June 28, 2017

An alleged affiliate of notorious Brisbane motorcycle gang members must do battle for a second time to gain compensation from the driver whose careless U-turn in May 2011 on Wynnum Road in East Brisbane, is responsible for his serious impact injuries.
Queensland’s Court of Appeal has ordered a retrial of the injury compensation claim by Merhang Mashaghati – an Iranian born citizen of Germany – for the injuries he sustained in the accident.

It ruled trial judge Dean Morzone “miscarried his discretion” by awarding Mashaghati a total of $156k in September 2016, thereby necessitating a re-staging of the four day contest in the coming months.

The protagonist found himself barred from attending last year’s District Court hearing after the surprise cancellation of his Australian visa after flying out to Europe to visit family.

Before departure, he underwent a round of consultations with medical experts – including Orthopedist Malcolm Wallace – for the preparation of reports to support his injury compensation claim.

Wallace’s colleague Thomas Kossman – who practices in Australia and in Germany – presumably saw Mashaghati for the purpose of his report, in his rooms in Stuttgart.

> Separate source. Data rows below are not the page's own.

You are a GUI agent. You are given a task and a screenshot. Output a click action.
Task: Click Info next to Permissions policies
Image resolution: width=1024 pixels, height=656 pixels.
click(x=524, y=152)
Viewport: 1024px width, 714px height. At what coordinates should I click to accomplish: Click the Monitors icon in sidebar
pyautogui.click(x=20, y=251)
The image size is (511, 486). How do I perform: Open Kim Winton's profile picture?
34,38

Mashaghati’s evidence at the trial had to be given by video link.

Lacking the usual opportunity to get updated medical reports prior to the trial, his lawyers embarked upon a plan to have two of their experts – psychiatrist Joe Matthew and neuropsychologist Debbie Anderson – sit in court to observe the plaintiff’s video testimony on the first day of the trial.

Nothing wrong with that, you might think.

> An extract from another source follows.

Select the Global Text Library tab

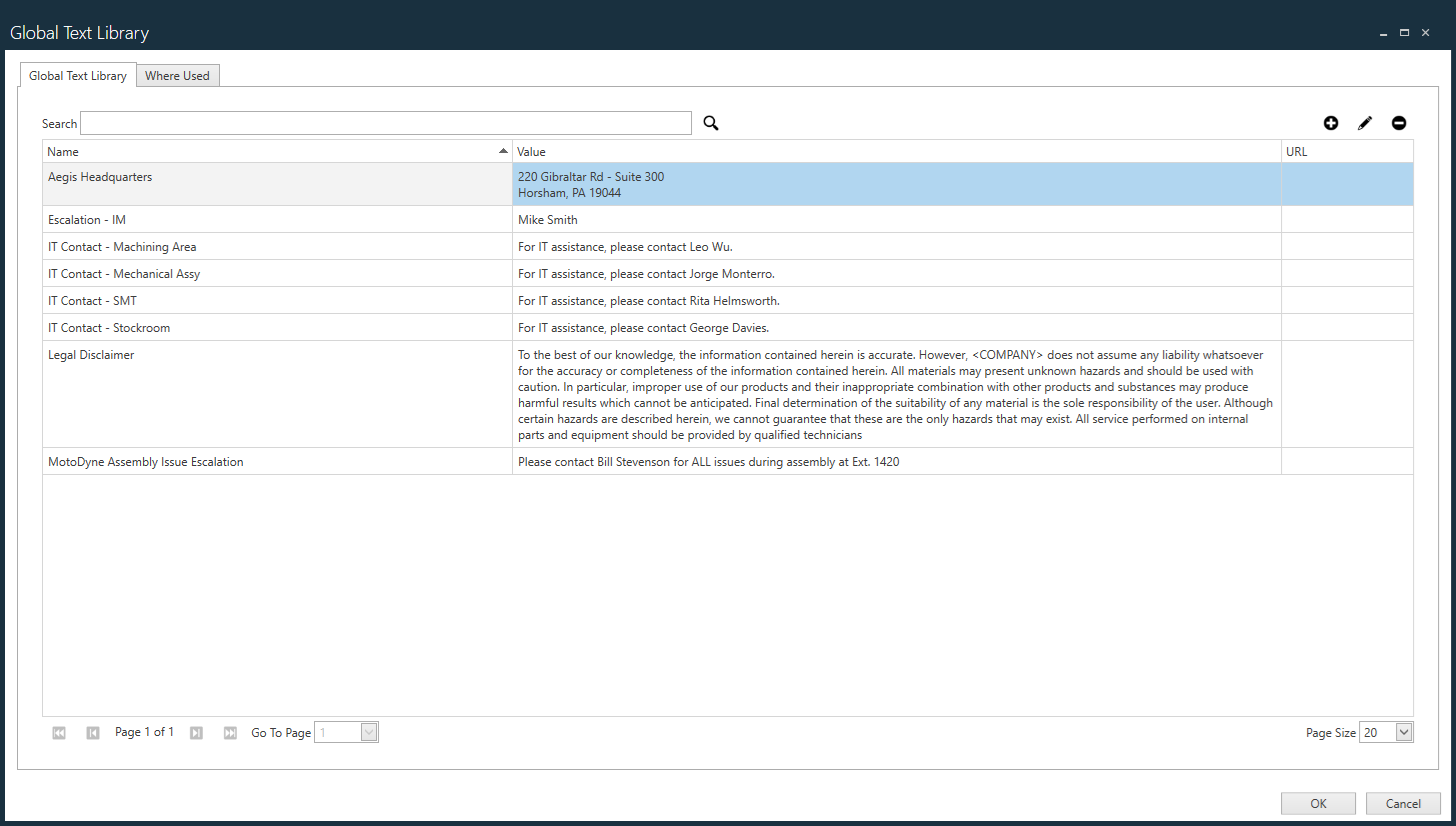(x=78, y=75)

A furore erupted at lunchtime on the third day of the trial when a copy of Dr Matthews’ supplementary report – produced from his observation of our hero’s testimony – was handed over.

The following day Ms Anderson’s supplementary report was also provided.

Unprepared for this “behind the back” strategy, CTP insurer Allianz complained vigorously of the trickery that had been performed upon it.

Judge Morzone dismissed its protests as “sour grapes”.  The insurer’s real complaint – according to his honour – was that it had lacked the foresight to do the same so as to make their own observations.

For information on Motor Accidents, go to: Motor Accidents

On appeal, Justice Walter Sofronoff disagreed.

He and Justices Applegarth and McMurdo all reasoned that “no rational barrister would have expected his opponent to conduct the case in such a manner”.

Court rules “create a reasonable expectation the parties will not engage in retaining medical experts to make secret observations,” he observed. “The days of the well-plotted forensic ambush are well and truly over”.

The appeal judges ruled that the court below had erred by overlooking the requirement in UCPR rule 548(4)(c) that the opinion an expert intends to present to the court be reduced to writing and identified in the party’s statement of loss and damage. The only exception being, where a “special reason” persuades a court to exercise its discretion to the contrary.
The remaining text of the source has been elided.